As we addressed here, the International Sustainability Standards Board has issued its first two exposure drafts, General Sustainability-related Disclosures and Climate-related Disclosures, which were both open for comment until July 29, 2022.

The first document contains the following:

  • The Exposure Draft sets out proposed requirements for comparative information, sources of estimation and outcome uncertainty, and errors. These proposals are based on corresponding concepts for financial statements contained in IAS 1 and IAS 8. However, rather than requiring a change in estimate to be reported as part of the current period disclosures, the Exposure Draft proposes that comparative information which reflects updated estimates be disclosed, except when this would be impracticable —ie the comparatives would be restated to reflect the better estimate.

The basis for conclusions explains:

  • This requirement contrasts with how changes in estimates in financial statements are addressed. Normally, changes in estimates are recognized prospectively— that is, in the period of the change. Prospective recognition means the comparatives are not changed and the change in estimate is reflected in current period profit or loss. One of the main differences that led to requiring comparatives to be changed for sustainability-related financial information is that the metrics are not part of a double-entry model that affects reported equity. The nature of some sustainability-related metrics will require significant estimation. It was considered more useful to reflect changes in estimates that relate to prior periods through comparatives, rather than knowingly misstating the current period information.

KPMG, for one, didn’t agree with that reasoning:

  • Although restating comparative information to reflect updated estimates as well as to correct errors would support the presentation of consistent trends across multiple periods, we are concerned that, as proposed, the requirement would place an undue burden on preparers to reconsider all estimates that could affect prior-year information. Inconsistencies may also arise where metrics incorporate both financial information (not updated) and sustainability information (updated).
  • … we suggest not requiring an entity to disclose comparative information that reflects updated estimates. Instead, we recommend introducing a rebuttable presumption…that estimates in metrics and targets should not be updated retrospectively.
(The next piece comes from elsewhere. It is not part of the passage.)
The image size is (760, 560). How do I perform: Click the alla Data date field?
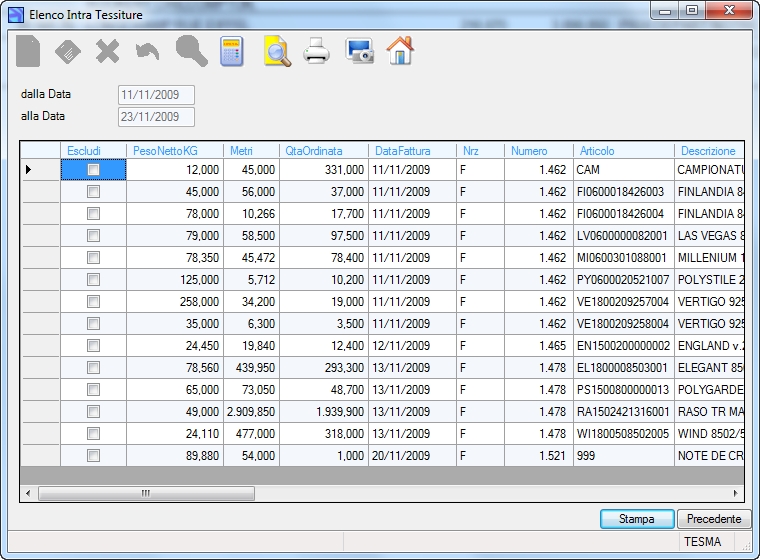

This approach would limit the requirement for entities to recalculate and reassess all comparative information. If the presumption is rebutted – e.g. where the estimate would give rise to a material change (positive or negative) in a prior-year metric or the base period for a target, or if the restatement of comparatives gave rise to more useful information – then we believe the entity should explain why the estimate has been updated.

But if you ever imagine that accounting firms all see things in the same fussy way, BDO didn’t detect any such problems, saying they “consider it appropriate to depart from the principle in IAS 8 relating to changes in estimates because sustainability-related financial information differs from amounts recognized in accordance with financial accounting requirements.”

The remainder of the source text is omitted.